いまは献金があっても、いつまでもは続かねえだろ。


 そうすればこっちに資材が回ってくる。

 けどまあ、すぐには無理だろうな。長期戦になる。


 とりあえずいまは短期的な問題を解決しよう。

 つまり、水がない、食料がない、建築資材がないという三重苦を解決……


 ……どーしろって?

 無理じゃね? 詰んでね?


「水問題さぁ……井戸を増やせねーの……?」


 なんとこの街、水道がない。井戸水でまかなっている。近くに川もない。なので水分の多くはワインでまかなっている。これはなかなか美味い。


「この地域は地下水脈が深く、掘るだけで一ヶ月はかかります……以前に、無理に掘って地盤が崩れたことがあり、いまでは北区の半分が立入禁止区域になっています」


 下手に掘れないってことか。


 ……雨乞いでもするか?


 ――詰んでる。マジで詰んでる。


「――そうだ! チルチル、チルチルを呼んでこい! 魔道具で水作れないか確認しろ!」


 助けてドラ⚪️もん!

 ひねったらどこからともなく水がジャカジャカ出る蛇口作って!


「できるのはできるけどぉ」


 うおー、オレの机の下にいた! 気づかなかった!

 ワイン飲んでる!


「空気中の水分を取り出すだけだから、そんなに量はできないよぉ。一個で一日カップ一杯くらいかな」

「全然足りねえ!」

「味はいいよぉ。純度100%だから。調合にも水割りにも最適」

「わかったわかった。とりあえずそれ作っといて。オレは近くの森に木を切りにいってくるわ」


 逃げてるんじゃないから。

 現実的なところから始めるだけだから。木材問題の解決から。


 オレが買った奴隷の中にも肉体派が多いからな。

 特に元傷病兵とかには、戦場工作兵もいた。つまり戦場の大工さん。木を切るのも得意だろ、たぶん。

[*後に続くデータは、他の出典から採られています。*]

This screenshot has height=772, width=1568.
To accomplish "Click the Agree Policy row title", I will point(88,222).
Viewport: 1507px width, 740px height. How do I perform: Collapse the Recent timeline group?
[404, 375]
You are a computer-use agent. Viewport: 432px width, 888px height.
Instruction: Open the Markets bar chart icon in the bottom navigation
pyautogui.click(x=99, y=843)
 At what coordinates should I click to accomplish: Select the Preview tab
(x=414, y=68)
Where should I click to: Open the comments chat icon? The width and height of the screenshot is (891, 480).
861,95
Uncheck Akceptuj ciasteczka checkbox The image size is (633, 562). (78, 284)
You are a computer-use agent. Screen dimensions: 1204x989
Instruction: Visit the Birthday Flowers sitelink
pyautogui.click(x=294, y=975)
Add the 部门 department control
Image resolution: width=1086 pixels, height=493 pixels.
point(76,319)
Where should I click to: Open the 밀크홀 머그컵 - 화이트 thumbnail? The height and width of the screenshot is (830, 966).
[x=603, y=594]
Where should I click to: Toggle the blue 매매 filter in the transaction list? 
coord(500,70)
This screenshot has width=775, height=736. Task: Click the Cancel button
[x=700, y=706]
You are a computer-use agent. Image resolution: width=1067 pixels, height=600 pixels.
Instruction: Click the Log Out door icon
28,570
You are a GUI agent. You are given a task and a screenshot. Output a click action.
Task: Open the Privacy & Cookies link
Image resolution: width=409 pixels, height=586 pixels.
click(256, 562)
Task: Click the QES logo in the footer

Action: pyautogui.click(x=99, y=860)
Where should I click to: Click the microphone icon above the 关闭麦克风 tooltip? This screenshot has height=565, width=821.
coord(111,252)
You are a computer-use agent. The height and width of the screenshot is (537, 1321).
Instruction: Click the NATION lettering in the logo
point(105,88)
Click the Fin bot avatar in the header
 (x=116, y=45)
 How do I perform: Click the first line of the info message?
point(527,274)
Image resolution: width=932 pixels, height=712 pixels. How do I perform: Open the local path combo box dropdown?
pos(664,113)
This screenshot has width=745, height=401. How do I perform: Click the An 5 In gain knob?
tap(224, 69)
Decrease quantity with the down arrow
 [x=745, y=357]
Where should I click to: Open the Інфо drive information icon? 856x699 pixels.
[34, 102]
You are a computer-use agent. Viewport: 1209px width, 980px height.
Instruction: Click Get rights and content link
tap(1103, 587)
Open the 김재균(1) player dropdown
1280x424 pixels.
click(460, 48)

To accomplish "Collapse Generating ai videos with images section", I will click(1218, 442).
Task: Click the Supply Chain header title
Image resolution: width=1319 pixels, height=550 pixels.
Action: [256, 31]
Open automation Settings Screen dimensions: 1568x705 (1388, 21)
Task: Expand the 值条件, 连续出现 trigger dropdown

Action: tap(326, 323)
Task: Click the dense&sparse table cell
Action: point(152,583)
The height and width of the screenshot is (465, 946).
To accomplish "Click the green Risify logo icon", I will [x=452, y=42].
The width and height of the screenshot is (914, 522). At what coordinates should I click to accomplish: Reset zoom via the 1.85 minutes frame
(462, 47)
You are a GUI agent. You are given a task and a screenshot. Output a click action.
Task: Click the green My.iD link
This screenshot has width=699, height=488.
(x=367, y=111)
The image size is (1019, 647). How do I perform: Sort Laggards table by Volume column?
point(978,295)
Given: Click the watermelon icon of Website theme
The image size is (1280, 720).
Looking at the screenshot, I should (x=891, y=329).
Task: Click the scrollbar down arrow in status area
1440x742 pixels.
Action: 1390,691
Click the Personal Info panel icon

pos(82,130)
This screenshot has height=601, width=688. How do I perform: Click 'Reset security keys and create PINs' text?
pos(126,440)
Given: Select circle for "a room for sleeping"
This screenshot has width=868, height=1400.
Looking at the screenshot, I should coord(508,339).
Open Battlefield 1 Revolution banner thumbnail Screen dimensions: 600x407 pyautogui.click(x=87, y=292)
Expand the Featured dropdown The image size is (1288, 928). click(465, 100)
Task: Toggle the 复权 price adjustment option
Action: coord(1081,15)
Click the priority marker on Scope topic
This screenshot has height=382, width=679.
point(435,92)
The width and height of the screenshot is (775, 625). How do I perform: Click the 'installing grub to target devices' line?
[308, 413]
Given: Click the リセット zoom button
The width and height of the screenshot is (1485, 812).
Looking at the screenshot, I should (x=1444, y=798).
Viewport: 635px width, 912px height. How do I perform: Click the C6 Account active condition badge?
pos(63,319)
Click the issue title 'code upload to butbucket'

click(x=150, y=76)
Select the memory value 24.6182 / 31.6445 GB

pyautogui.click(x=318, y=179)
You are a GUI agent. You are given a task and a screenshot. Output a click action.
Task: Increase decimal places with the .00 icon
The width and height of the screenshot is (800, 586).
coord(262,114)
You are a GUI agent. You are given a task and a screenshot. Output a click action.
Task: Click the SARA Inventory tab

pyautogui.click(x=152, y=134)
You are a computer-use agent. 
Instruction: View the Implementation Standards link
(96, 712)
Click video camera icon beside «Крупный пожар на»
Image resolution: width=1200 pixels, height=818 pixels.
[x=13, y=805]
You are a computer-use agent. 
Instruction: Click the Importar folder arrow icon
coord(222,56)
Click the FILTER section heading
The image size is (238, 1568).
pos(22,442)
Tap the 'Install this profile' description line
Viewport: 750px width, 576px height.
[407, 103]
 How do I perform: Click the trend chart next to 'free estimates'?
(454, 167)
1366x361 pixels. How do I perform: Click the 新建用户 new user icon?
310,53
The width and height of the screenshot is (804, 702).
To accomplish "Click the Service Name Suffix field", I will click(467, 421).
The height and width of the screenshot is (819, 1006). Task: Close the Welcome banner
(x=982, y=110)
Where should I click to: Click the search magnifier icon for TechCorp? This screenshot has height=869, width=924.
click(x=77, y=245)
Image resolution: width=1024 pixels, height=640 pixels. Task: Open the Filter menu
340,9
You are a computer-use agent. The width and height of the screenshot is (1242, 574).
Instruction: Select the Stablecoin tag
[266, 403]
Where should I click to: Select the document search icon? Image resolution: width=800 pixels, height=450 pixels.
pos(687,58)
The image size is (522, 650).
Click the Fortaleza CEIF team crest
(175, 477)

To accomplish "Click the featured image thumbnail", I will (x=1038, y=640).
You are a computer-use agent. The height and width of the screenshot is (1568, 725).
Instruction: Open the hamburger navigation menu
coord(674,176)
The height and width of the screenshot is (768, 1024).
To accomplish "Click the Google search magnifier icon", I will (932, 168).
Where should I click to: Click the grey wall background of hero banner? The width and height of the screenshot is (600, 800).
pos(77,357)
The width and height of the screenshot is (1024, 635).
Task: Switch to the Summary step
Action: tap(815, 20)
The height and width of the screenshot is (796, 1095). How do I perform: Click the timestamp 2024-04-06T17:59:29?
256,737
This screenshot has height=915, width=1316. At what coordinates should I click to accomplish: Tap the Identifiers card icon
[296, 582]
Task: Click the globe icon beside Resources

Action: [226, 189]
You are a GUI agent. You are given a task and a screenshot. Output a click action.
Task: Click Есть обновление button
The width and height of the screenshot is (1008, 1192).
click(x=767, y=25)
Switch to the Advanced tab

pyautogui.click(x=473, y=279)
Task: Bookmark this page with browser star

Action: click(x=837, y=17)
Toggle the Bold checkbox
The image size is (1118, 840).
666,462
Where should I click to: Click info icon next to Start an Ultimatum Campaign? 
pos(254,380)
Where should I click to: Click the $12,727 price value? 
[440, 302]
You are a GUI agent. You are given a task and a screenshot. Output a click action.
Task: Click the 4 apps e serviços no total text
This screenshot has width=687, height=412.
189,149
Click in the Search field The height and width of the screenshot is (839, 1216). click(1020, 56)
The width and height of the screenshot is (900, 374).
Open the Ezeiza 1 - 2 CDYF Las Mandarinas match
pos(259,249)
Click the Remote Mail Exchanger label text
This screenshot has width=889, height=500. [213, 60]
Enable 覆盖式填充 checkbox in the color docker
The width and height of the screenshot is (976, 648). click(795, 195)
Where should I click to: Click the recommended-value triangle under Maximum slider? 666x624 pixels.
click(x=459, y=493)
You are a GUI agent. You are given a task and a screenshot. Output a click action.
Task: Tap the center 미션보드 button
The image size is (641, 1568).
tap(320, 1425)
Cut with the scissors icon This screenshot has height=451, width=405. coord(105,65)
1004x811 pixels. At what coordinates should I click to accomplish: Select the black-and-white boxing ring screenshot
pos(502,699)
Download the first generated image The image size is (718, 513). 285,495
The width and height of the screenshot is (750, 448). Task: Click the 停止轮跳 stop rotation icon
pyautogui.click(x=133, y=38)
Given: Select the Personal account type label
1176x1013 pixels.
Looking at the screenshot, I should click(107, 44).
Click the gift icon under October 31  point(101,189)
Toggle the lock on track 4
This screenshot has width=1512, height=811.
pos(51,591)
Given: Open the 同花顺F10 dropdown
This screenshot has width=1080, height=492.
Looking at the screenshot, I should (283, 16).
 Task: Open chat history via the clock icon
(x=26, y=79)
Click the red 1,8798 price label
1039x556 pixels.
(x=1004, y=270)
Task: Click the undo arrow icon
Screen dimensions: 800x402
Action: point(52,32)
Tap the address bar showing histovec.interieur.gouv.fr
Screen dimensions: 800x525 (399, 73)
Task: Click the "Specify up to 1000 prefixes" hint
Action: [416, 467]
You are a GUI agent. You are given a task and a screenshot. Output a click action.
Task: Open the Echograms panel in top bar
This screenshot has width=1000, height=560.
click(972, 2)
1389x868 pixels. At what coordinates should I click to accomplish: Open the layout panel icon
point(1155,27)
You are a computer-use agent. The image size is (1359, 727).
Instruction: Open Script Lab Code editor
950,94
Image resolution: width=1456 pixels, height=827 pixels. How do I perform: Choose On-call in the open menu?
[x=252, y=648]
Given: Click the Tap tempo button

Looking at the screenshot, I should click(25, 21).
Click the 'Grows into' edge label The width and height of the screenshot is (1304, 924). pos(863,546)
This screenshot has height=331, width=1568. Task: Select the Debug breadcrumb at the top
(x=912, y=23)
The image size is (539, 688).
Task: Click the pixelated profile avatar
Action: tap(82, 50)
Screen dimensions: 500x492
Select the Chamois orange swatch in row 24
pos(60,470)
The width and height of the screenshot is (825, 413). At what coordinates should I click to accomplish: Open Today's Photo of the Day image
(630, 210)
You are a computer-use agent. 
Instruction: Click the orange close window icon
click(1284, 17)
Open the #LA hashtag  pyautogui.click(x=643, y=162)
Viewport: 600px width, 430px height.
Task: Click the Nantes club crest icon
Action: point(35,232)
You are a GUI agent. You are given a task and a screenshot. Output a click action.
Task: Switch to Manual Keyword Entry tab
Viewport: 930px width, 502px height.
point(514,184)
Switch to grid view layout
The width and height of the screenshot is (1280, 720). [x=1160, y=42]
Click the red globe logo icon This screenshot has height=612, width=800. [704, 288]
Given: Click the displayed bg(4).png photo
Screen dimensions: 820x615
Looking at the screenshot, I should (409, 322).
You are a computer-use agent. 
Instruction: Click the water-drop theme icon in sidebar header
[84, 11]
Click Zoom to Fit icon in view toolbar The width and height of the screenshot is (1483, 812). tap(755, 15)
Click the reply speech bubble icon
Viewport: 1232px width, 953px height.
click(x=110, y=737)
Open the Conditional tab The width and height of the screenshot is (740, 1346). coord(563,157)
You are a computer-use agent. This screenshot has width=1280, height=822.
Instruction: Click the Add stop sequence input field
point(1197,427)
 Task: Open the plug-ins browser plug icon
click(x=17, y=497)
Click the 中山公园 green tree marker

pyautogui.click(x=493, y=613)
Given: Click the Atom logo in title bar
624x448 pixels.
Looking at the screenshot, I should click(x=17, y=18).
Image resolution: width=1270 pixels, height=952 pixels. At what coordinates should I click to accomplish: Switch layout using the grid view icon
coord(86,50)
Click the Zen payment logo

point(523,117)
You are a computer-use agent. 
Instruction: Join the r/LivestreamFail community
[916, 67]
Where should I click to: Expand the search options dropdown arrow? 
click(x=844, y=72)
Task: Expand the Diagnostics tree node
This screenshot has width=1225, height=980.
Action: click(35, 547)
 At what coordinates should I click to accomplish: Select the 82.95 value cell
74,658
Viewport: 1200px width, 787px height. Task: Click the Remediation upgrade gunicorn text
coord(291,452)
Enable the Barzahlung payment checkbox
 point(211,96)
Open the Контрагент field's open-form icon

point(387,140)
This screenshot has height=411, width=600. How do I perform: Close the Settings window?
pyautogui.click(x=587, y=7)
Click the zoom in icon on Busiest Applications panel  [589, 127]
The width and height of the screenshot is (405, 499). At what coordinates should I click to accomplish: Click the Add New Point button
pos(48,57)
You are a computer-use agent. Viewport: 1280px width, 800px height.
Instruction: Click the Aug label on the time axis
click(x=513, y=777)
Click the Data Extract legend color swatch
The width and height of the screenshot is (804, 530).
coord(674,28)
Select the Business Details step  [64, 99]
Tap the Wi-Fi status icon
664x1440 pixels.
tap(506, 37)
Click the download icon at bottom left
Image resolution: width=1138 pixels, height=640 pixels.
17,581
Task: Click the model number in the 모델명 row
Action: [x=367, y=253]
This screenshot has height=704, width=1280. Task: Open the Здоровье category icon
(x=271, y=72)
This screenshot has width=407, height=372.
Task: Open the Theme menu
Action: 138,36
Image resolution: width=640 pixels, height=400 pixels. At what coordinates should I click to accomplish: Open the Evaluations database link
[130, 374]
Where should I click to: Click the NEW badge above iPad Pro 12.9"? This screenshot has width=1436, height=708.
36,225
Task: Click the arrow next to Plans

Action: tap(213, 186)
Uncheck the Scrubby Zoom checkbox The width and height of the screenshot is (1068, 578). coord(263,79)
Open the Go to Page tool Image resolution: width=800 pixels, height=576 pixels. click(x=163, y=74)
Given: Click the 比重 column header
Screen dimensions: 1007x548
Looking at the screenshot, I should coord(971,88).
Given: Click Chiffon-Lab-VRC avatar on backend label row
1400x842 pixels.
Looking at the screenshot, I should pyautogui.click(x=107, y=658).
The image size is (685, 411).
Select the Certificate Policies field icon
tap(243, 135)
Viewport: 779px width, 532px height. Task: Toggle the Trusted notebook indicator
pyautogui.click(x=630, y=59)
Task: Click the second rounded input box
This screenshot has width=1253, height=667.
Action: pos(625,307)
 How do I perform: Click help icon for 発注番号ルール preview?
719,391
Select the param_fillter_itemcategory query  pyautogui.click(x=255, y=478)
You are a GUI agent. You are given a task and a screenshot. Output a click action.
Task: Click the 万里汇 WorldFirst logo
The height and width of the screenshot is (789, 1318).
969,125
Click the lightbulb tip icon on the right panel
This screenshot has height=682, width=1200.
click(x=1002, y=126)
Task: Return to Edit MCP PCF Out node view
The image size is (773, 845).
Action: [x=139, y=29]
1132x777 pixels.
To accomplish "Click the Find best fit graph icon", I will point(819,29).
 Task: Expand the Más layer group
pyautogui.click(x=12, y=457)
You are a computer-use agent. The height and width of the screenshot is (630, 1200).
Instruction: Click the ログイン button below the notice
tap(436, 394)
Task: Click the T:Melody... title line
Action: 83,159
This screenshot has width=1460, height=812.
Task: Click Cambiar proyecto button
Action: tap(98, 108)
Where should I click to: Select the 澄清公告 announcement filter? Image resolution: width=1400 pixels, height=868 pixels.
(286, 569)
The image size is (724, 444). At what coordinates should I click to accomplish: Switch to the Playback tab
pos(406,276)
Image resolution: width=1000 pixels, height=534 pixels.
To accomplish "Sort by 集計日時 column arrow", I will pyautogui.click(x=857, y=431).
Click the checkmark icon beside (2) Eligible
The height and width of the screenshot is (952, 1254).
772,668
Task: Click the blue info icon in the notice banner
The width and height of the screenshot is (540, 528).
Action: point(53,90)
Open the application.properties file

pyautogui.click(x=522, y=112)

「切ったとしてもすぐには使えません。一年は乾燥させないと……」


 そういうもん?

 ふーん、知らなかった。


「なら、いま動くのが一番早いだろ? それに、薪にもなるだろーし」


 なんとこの世界、主燃料はガスでも石油でも太陽光でもなく、薪である。

 キャンプで使うあれ。あれで煮炊きしている。


 木を切れば薪も手に入る。一石二鳥だよな。

 さて行くか、王子様は山へ柴刈りに。



◆◆◆



 木こり部隊、結成――ってノリで来たけど。


 ――はい。いま、オレ、迷子です。


 この森、子どもでも安全って言われたんだが?

 安全って、何?

 何がどうしてこうなった?


 いつも背後にいるクライヴどこ行った?!


「クライヴーー!! 助けてーー!!」


 返事がない。ただの迷子のようだ。


 GPS、GPSはないのか? あるわけねえ!!

 助けてグー●ルマップ!! あったらいいね!!


 そもそもなんでこうなったんだ。

 屈強な男連中引き連れて近くの森に来ただけなのに。

 適当によさそうな木、切ってただけなのに。


 なんか出発前に村の長老みたいなジイさんに、「あの森は神域の森……近づくではないぞ」とか昔のRPGのNPCみたいなこと言われたけど、まさかこんなに早くフラグ回収するか?


 道がわからん。てか道がない。全部木。どこを見ても木。緑。森。自然。


 いや、自然て……なんでこんなに怖いんだ?

 めちゃくちゃ静かで、雰囲気が重い。なんか飲まれそう。


 自然を守ろうなんて人間の思い上がりだわ。オレいま自然に殺されようとしてる。


 文明が恋しい。アマーリエの作った書類の束でさえ、いまなら優しく抱きしめられる。


 大自然の中でサバイブは現代っ子にはさすがにきつい。

 あー、やばい。オレまた死ぬのか。

 ふざけんなファンタジー。誰かオレを迎えに来てくれー。


 ――その時、空気の感じが変わる。

 耳が痛くなるほどの静寂を踏みしめるように、木々の向こうから、それは現れた。


 銀色に輝く、美しい鹿が。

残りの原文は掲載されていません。